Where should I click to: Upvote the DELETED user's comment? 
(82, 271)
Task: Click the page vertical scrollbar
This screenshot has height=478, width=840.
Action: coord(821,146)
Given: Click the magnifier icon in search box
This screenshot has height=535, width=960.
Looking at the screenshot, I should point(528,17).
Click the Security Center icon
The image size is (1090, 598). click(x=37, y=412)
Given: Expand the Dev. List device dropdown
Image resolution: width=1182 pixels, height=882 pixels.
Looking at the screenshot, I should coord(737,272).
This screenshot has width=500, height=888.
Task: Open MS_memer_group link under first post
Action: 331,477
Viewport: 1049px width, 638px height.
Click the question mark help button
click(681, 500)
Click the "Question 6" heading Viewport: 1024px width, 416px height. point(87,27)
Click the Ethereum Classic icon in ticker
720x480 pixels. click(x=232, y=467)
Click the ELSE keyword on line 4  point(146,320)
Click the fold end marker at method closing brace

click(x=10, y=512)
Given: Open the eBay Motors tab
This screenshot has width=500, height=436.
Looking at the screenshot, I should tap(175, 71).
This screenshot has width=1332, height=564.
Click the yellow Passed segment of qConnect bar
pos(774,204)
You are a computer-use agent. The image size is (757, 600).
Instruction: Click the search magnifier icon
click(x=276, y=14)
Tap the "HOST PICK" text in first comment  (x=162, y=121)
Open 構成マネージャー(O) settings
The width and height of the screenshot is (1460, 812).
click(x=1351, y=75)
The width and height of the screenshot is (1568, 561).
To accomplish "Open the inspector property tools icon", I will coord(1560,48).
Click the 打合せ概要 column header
◇ ◇ ◇
WHAT IS ASKED:
Swap every "icon" in the rows above for "symbol" and leave everything else unchanged.

RESULT BELOW:
Where should I click to: Upvote the DELETED user's comment? 
(82, 271)
Task: Click the page vertical scrollbar
This screenshot has height=478, width=840.
Action: coord(821,146)
Given: Click the magnifier symbol in search box
This screenshot has height=535, width=960.
Looking at the screenshot, I should point(528,17).
Click the Security Center symbol
The image size is (1090, 598). click(x=37, y=412)
Given: Expand the Dev. List device dropdown
Image resolution: width=1182 pixels, height=882 pixels.
Looking at the screenshot, I should coord(737,272).
This screenshot has width=500, height=888.
Task: Open MS_memer_group link under first post
Action: 331,477
Viewport: 1049px width, 638px height.
Click the question mark help button
click(681, 500)
Click the "Question 6" heading Viewport: 1024px width, 416px height. point(87,27)
Click the Ethereum Classic symbol in ticker
720x480 pixels. click(x=232, y=467)
Click the ELSE keyword on line 4  point(146,320)
Click the fold end marker at method closing brace

click(x=10, y=512)
Given: Open the eBay Motors tab
This screenshot has width=500, height=436.
Looking at the screenshot, I should tap(175, 71).
This screenshot has width=1332, height=564.
Click the yellow Passed segment of qConnect bar
pos(774,204)
You are a computer-use agent. The image size is (757, 600).
Instruction: Click the search magnifier symbol
click(x=276, y=14)
Tap the "HOST PICK" text in first comment  (x=162, y=121)
Open 構成マネージャー(O) settings
The width and height of the screenshot is (1460, 812).
click(x=1351, y=75)
The width and height of the screenshot is (1568, 561).
To accomplish "Open the inspector property tools symbol", I will coord(1560,48).
Click the 打合せ概要 column header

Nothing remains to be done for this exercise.